– Ну и что? Конечно, жалковато будет, но уж лучше не видеть ни Серого, ни Берты, чем видеть их обоих.
– Вот мы и не сходимся с тобой кое в чем, – вздохнула Жанна.
– А в чем?
– Ты, чтобы избавиться от Берты, готова расстаться с лучшим другом, а я… пусть Берта хоть день и ночь у меня над душой стоит, но мне больно расстаться с господином Жозэ.
– Опять этот господин Жозэ! – Нинетта всплеснула руками. – Прости, но я не совсем хорошо тебя понимаю. Ты просила меня очистить тебе путь, и я взяла на себя Серого. Но ведь управляющий… ведь он же не отец тебе, ни друг какой-нибудь, он только человек, который тебе интересен. Но всякому интересу есть предел.
– А моему нет, – серьезно сказала Жанна.
– Но ведь он не смотрит на тебя. Все равно, он все время уделяет Сережке, пусть даже тот и бегает со мной.
– Но он говорил со мной! Он внимательно меня слушал!
– Ну, да, из вежливости.
– Не только. Он любит детей. А ведь я маленькая девочка, значит, я ему нравлюсь.
– Ладно. Я не знаю, что тут еще можно сказать. Но, одно я знаю точно: Жозэ Марэ тебя околдовал. Иначе это не назовешь.
– Пусть так. Я рада. Ты и не представляешь, как я к нему привязалась! Мне почему-то кажется, что я знаю его уже не одну жизнь. Кажется, что во всех прошлых жизнях мы были друзьями! – Жанна говорила все это с таким восторженным блеском в глазах, что Нинетта поразилась.
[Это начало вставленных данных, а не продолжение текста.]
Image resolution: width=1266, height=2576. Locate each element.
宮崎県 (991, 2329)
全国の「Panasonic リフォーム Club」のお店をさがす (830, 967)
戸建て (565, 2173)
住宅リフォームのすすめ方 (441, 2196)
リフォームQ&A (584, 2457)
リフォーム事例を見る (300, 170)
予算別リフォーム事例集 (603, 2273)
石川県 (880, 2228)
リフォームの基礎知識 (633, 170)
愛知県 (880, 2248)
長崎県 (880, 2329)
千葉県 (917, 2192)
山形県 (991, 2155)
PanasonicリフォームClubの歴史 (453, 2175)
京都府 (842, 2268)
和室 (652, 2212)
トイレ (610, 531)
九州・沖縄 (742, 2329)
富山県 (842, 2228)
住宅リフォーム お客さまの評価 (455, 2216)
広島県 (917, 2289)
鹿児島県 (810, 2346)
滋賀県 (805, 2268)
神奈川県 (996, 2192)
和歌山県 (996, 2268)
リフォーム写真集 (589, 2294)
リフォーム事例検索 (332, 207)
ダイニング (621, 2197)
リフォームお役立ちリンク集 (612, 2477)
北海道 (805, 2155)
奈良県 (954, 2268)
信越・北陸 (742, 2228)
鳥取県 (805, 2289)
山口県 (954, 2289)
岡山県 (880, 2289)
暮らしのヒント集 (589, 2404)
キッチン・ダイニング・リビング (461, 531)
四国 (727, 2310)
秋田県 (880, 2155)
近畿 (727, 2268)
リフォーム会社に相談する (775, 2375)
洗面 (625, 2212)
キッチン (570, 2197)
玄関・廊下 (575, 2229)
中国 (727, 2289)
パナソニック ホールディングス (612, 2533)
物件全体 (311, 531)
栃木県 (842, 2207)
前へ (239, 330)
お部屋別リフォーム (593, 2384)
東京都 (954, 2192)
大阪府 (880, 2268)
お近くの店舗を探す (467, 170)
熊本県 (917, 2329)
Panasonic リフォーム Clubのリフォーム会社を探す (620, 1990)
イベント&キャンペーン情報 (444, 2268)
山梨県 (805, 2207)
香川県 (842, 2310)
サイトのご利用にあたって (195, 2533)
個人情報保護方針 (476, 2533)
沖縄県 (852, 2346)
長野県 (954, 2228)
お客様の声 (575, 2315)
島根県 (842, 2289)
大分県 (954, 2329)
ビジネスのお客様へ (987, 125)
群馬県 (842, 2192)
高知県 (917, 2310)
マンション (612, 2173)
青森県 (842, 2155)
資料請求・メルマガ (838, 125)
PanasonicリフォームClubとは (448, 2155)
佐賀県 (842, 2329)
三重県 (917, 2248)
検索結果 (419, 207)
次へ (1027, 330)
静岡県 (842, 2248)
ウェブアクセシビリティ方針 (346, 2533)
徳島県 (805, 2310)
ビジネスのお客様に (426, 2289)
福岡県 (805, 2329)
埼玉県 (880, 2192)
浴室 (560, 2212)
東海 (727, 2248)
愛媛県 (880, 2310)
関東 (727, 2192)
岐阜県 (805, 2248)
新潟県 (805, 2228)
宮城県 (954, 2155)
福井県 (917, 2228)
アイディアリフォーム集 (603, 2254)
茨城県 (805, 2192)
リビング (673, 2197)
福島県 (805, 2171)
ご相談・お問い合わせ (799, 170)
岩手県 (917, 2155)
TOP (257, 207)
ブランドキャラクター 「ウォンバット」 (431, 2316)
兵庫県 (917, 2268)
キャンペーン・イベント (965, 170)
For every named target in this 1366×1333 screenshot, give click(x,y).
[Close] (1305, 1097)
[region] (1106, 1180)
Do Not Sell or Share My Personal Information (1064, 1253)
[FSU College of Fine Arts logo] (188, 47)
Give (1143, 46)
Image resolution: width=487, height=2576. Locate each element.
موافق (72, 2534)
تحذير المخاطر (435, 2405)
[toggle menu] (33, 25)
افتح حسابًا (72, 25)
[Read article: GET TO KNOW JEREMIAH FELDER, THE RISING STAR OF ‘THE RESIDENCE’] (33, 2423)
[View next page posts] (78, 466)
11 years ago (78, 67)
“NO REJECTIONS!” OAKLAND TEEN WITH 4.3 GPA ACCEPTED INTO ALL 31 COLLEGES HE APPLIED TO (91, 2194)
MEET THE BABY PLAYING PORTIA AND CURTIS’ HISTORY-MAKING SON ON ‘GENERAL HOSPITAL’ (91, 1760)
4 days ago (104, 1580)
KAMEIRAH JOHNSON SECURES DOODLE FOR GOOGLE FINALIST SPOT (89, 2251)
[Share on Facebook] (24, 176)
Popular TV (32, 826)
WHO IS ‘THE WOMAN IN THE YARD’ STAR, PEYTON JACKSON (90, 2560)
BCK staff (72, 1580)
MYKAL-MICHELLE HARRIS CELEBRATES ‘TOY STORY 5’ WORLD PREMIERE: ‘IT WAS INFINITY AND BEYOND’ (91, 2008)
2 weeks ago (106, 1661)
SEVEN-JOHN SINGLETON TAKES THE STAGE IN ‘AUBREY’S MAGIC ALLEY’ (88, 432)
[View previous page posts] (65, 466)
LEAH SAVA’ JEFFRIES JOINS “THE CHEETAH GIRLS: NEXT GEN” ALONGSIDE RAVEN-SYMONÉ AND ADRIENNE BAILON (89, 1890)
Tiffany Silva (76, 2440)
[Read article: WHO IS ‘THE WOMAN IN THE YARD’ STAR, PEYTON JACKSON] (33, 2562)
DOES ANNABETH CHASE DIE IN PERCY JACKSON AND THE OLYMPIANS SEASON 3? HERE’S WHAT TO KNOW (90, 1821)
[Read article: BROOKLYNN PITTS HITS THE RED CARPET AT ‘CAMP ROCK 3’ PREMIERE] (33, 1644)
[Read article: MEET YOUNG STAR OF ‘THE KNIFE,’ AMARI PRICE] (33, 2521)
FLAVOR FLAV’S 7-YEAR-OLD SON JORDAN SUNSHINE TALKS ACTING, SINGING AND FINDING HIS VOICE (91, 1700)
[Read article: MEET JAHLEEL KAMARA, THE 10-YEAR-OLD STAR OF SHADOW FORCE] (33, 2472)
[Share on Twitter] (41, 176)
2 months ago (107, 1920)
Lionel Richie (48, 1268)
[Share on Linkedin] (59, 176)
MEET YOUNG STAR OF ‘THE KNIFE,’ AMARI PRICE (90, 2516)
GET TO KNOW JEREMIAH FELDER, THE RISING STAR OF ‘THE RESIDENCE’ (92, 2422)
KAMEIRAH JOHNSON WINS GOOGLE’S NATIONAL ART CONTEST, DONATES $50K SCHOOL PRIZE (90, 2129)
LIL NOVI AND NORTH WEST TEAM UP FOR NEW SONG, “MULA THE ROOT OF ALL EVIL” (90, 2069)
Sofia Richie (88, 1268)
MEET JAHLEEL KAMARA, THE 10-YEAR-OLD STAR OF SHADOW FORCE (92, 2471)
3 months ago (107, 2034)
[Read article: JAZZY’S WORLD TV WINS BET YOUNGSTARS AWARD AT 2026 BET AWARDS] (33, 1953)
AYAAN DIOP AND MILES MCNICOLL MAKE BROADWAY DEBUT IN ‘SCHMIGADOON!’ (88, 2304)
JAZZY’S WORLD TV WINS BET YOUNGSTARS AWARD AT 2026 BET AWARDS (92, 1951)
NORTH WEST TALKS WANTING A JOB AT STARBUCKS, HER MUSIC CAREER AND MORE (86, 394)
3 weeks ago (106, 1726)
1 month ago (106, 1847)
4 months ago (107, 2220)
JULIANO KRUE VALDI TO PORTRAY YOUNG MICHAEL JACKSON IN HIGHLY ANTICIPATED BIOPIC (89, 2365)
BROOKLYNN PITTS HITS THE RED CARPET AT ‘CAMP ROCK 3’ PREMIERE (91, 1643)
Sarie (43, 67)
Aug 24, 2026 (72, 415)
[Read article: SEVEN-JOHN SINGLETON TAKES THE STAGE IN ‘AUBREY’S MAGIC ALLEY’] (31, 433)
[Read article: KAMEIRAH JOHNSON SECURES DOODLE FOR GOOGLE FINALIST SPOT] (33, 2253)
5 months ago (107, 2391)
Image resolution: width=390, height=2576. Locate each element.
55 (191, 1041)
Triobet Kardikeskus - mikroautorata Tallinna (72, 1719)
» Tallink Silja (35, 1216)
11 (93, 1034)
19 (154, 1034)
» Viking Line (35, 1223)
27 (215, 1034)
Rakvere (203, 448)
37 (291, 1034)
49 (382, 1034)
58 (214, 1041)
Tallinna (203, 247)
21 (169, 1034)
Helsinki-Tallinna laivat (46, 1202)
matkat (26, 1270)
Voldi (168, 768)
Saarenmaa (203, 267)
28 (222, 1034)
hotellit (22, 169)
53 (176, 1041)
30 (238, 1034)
Однако, говорить что-либо сестре не имело смысла. Жанна была в данный момент, словно под гипнозом.
«Похоже, этот управляющий управляет не только поместьем отца, но и всеми чувствами моей сестры. Даже на расстоянии», – мысленно пробурчала Нинетта, и лобик ее сморщился от недовольства.
Нелишне было бы заметить, что и Нинетту мучила ревность. Если Жанна ревновала Жозэ к Сережке и из-за этого чуть ли не воспылала к мальчику лютой ненавистью, то Нинетта, в свою очередь, стала ревновать сестру к Жозэ.
С самого своего рождения сестры Мадлик были, не разлей вода. Они всегда выручали друг друга, если что-то случалось, всегда поверяли друг другу свои маленькие детские тайны и всегда проявляли живейший интерес к жизни друг друга, считая ее, несомненно, более значительной, нежели своя собственная. И так было вплоть до того окаянного, по мнению Нинетты, дня, когда в поместье появился Жозэ Марэ и внес настоящую смуту в мирную жизнь сестер. Временами Нинетта готова была проклясть этого человека, ведь стоило ей обратиться к Жанне с каким-нибудь вопросом, как та, витая в облаках и грезя о господине Жозэ, даже не могла ее услышать. Тогда Нинетта принималась, как попугай, повторять свой вопрос ровно столько раз, сколько этого требовалось, чтобы Жанна спустилась на землю. Вполне понятно, что сестра не могла не раздражаться и не злиться, хоть и скрывала это от Жанны, дабы еще больше от нее не отдалиться.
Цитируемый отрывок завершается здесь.